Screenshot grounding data
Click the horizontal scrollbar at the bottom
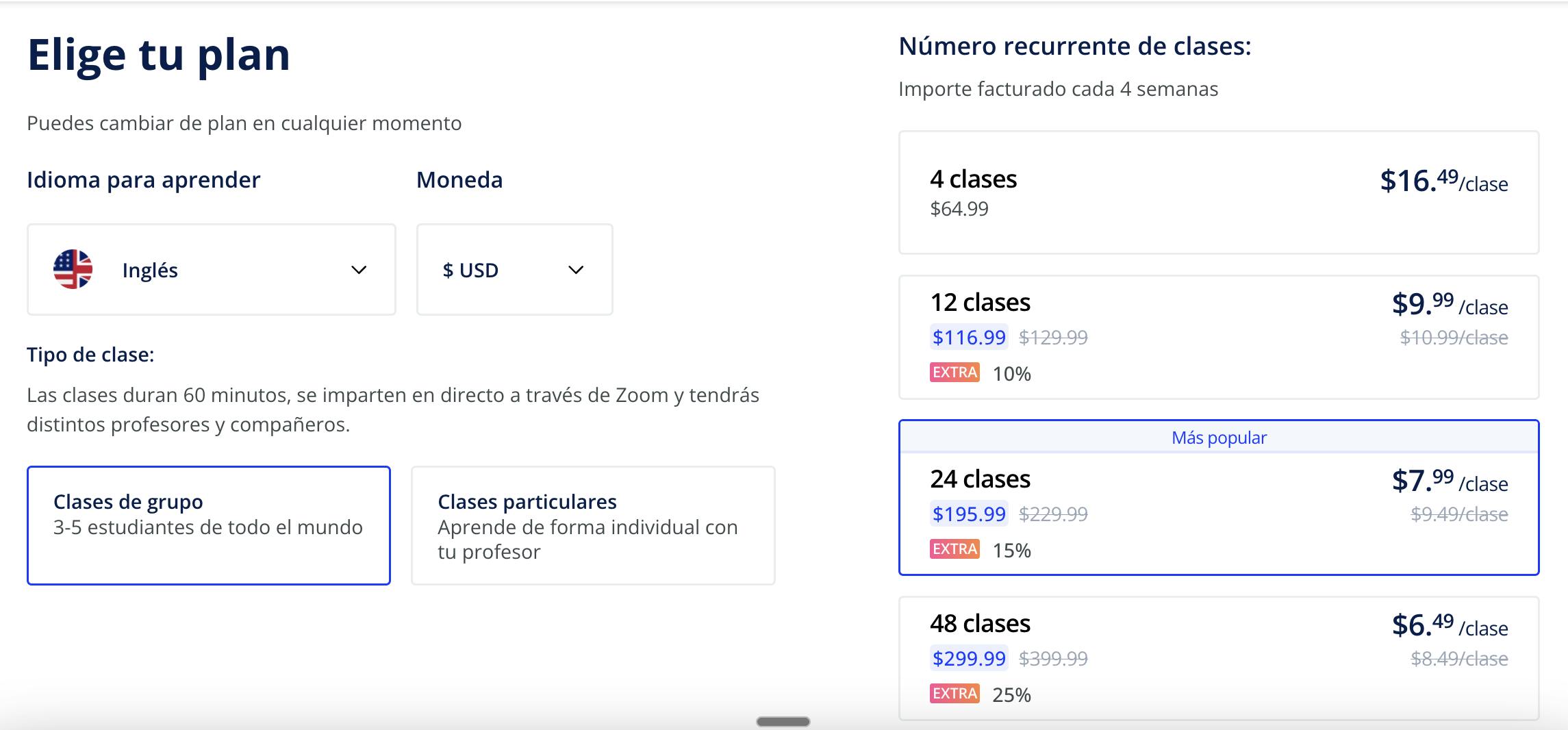click(784, 721)
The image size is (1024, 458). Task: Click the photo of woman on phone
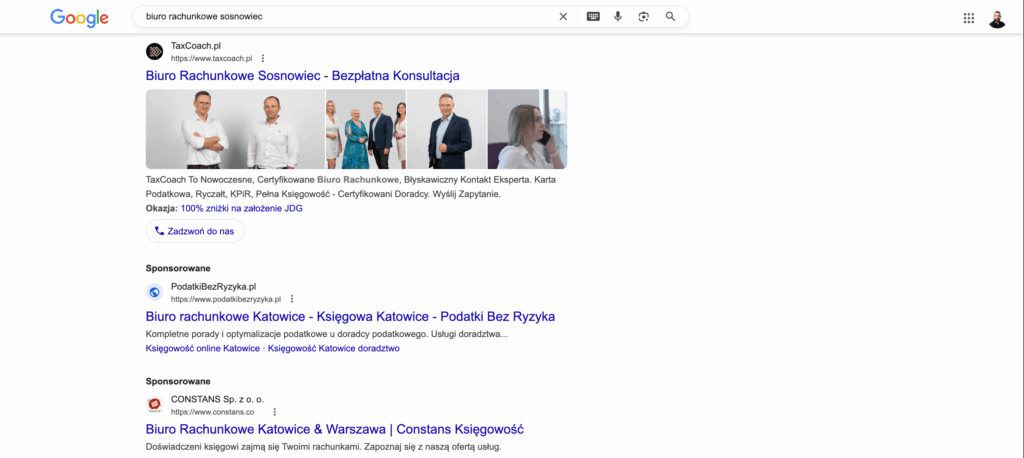(527, 129)
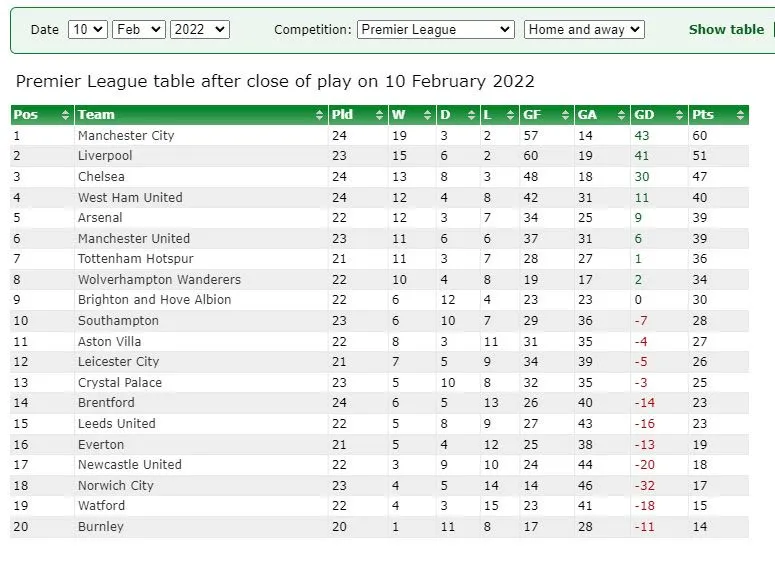Image resolution: width=775 pixels, height=580 pixels.
Task: Click the D column sort arrows
Action: [x=470, y=115]
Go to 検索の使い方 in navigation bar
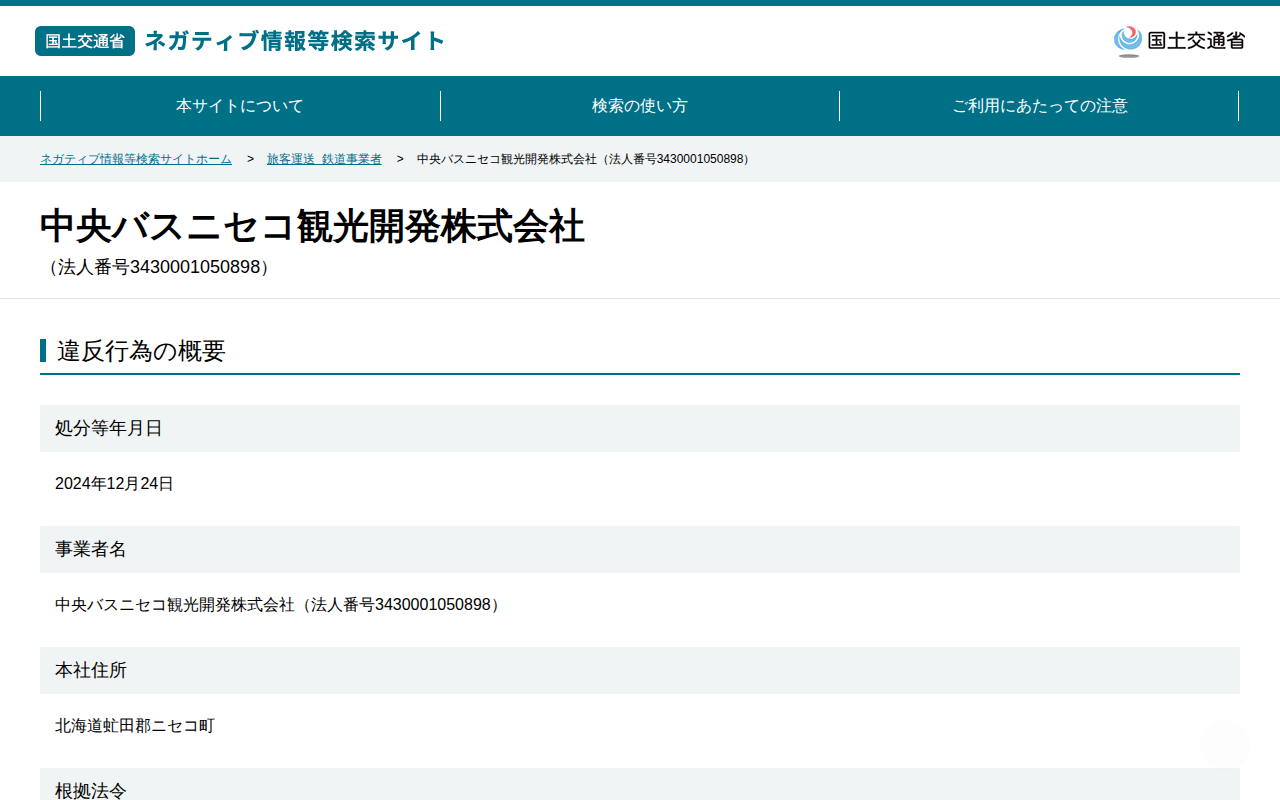 tap(640, 106)
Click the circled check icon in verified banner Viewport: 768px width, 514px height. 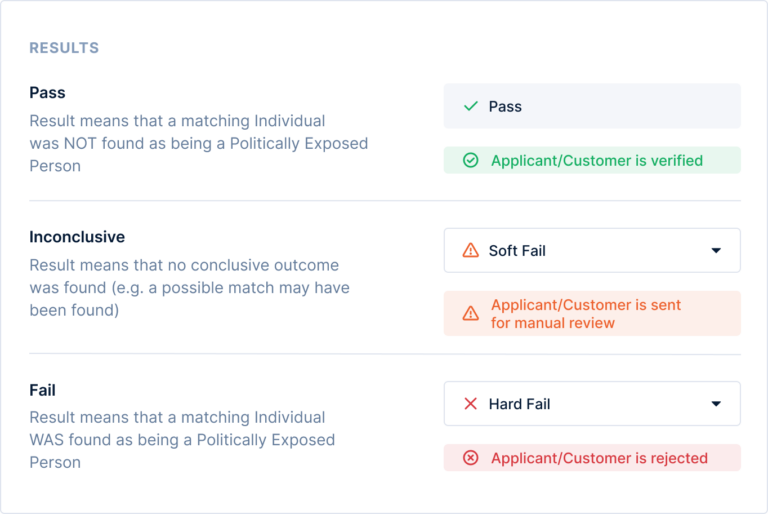[471, 160]
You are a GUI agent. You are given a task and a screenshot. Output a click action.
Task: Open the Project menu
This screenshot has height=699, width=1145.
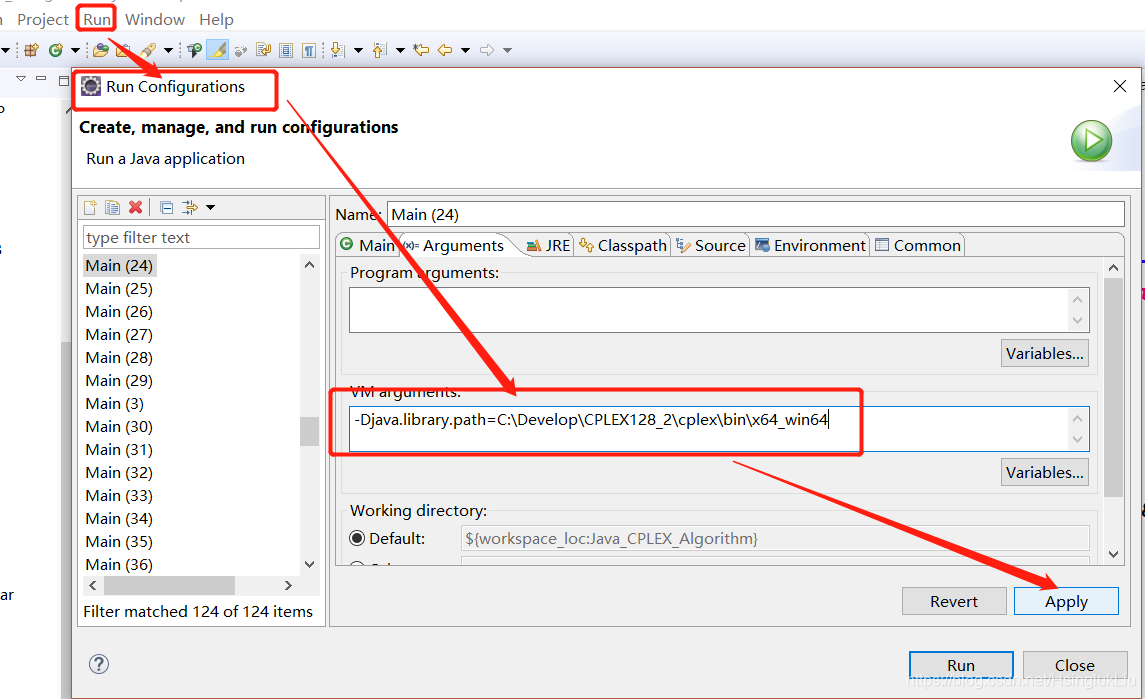click(42, 18)
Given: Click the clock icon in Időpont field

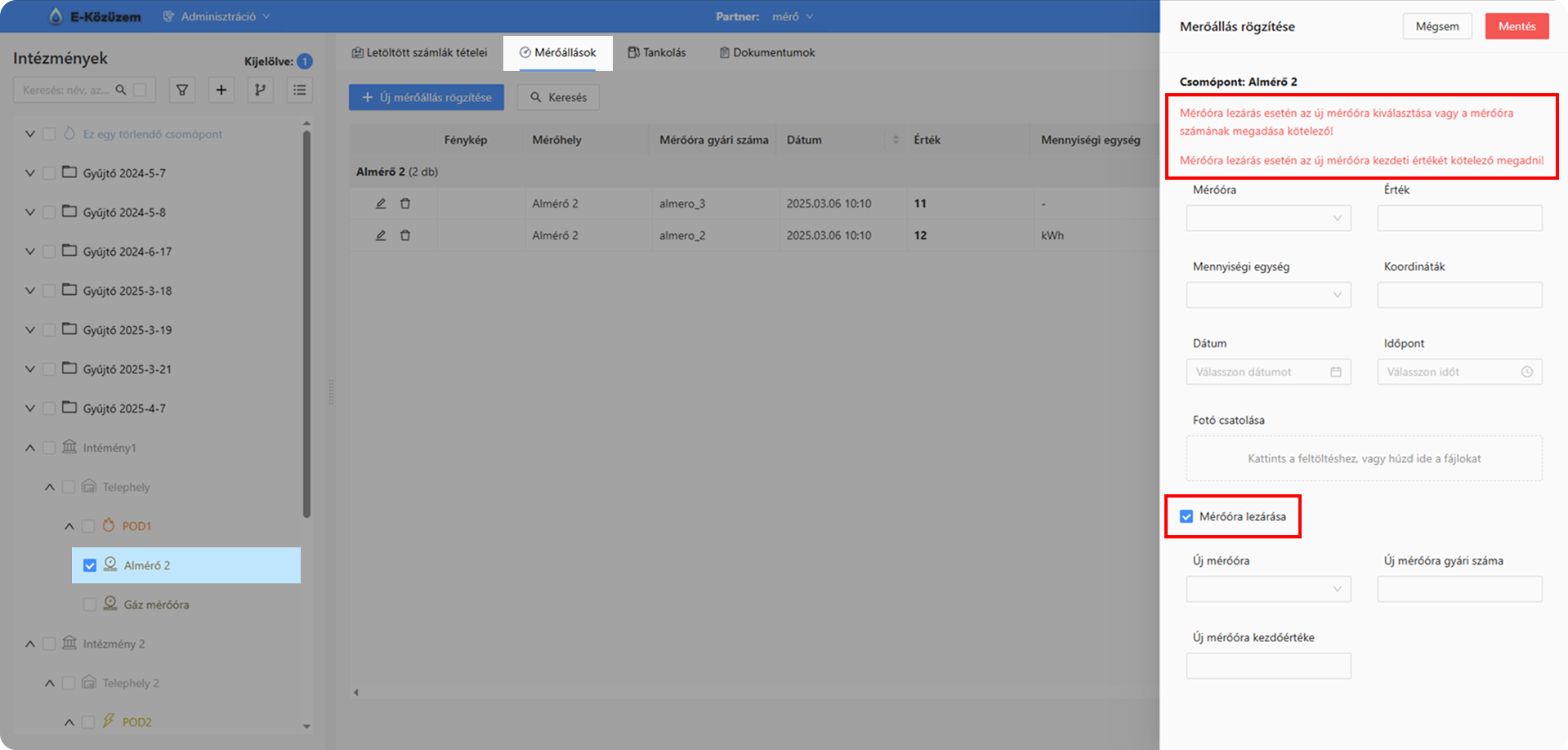Looking at the screenshot, I should coord(1526,372).
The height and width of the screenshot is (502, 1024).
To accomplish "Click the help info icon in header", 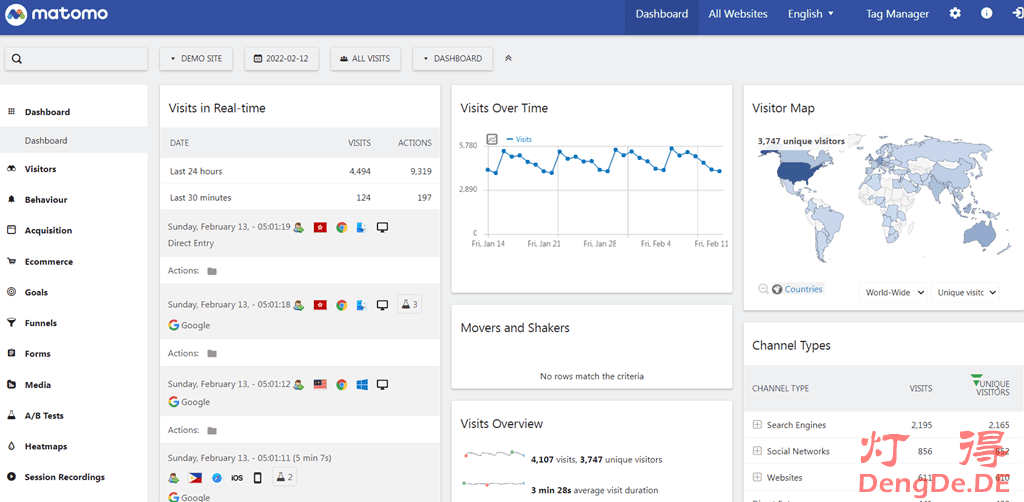I will point(987,14).
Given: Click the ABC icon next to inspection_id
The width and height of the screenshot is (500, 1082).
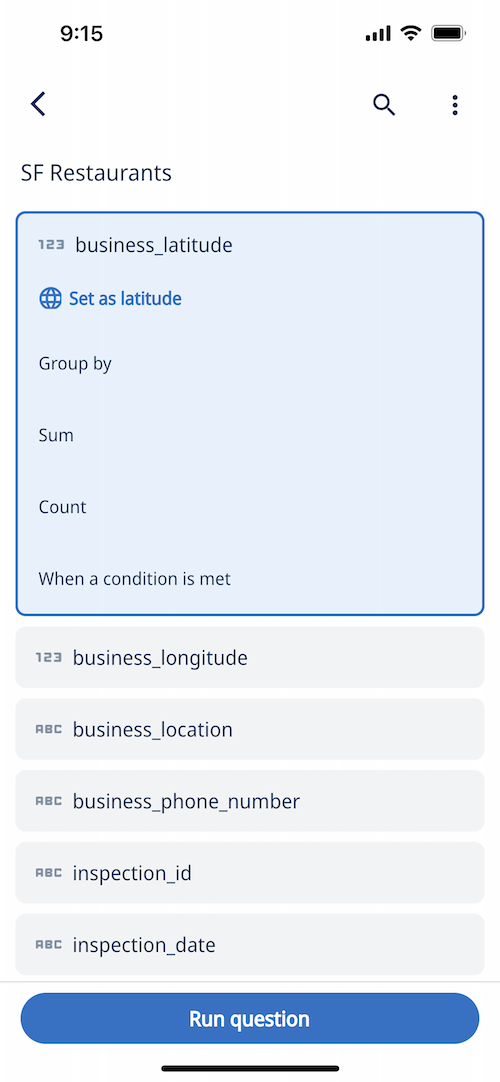Looking at the screenshot, I should pos(49,873).

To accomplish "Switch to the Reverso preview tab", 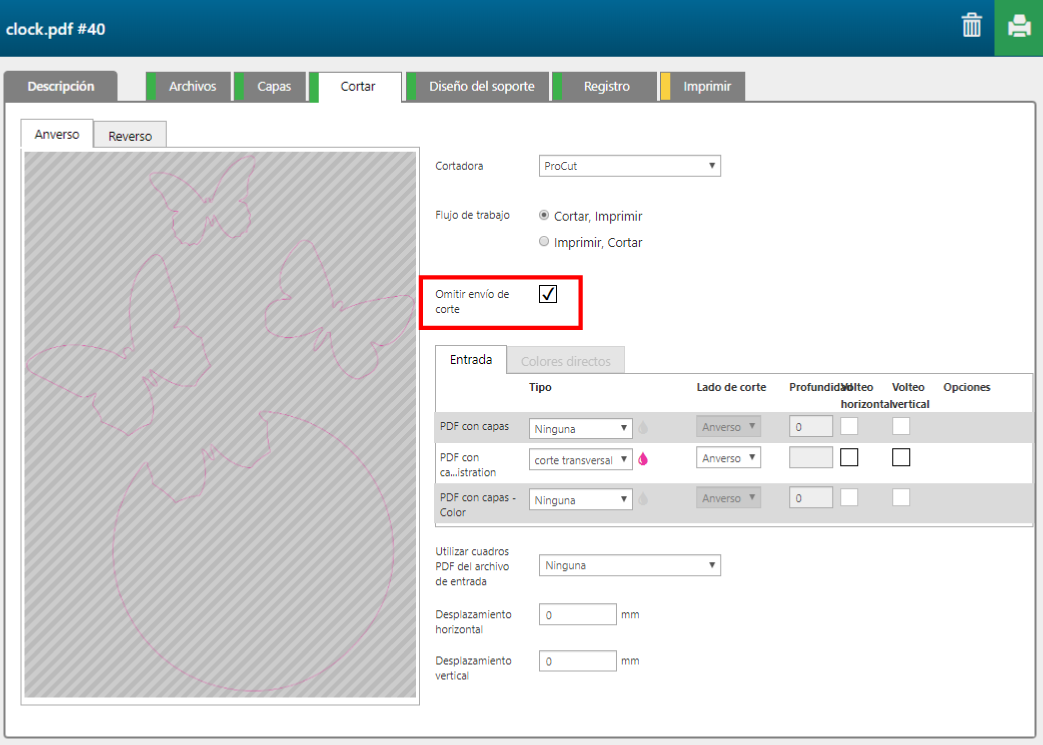I will point(130,136).
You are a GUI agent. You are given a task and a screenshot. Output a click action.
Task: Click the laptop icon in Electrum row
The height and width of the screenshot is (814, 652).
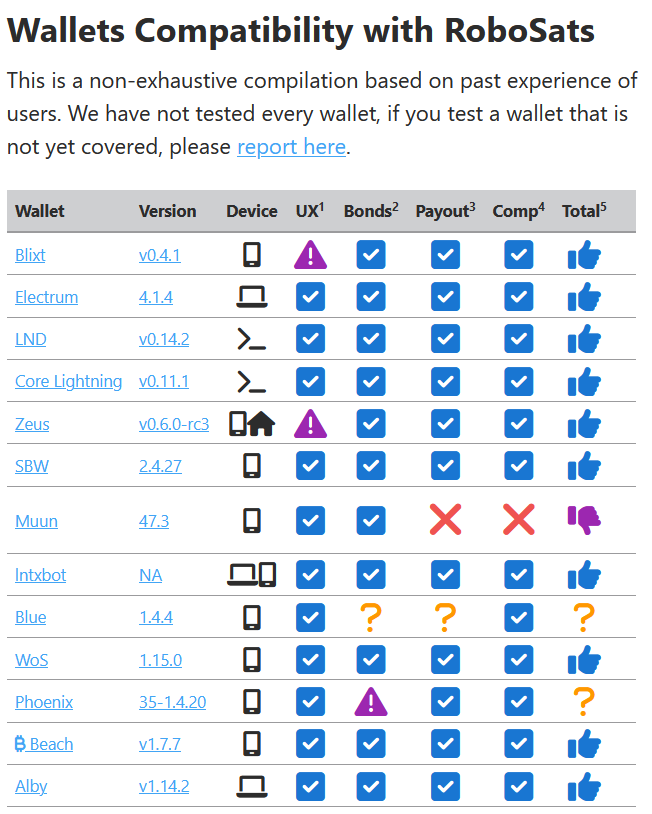click(x=252, y=297)
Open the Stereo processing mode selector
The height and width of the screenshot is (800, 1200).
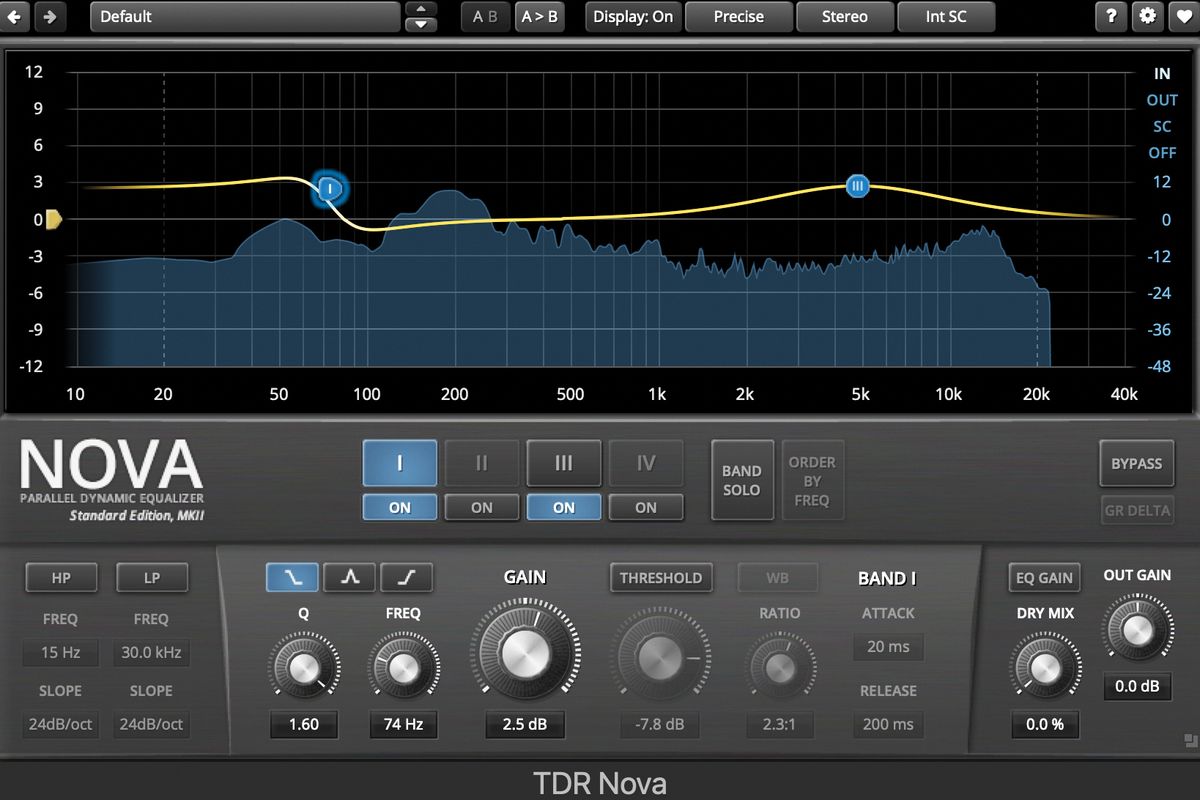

The problem
Print again, word for word, every line from the line with "The height and width of the screenshot is (814, 652)." to the final line of the records, inclusive; skip the pictures.

Result for this task
The height and width of the screenshot is (814, 652).
click(x=252, y=297)
Open the Stereo processing mode selector
The height and width of the screenshot is (800, 1200).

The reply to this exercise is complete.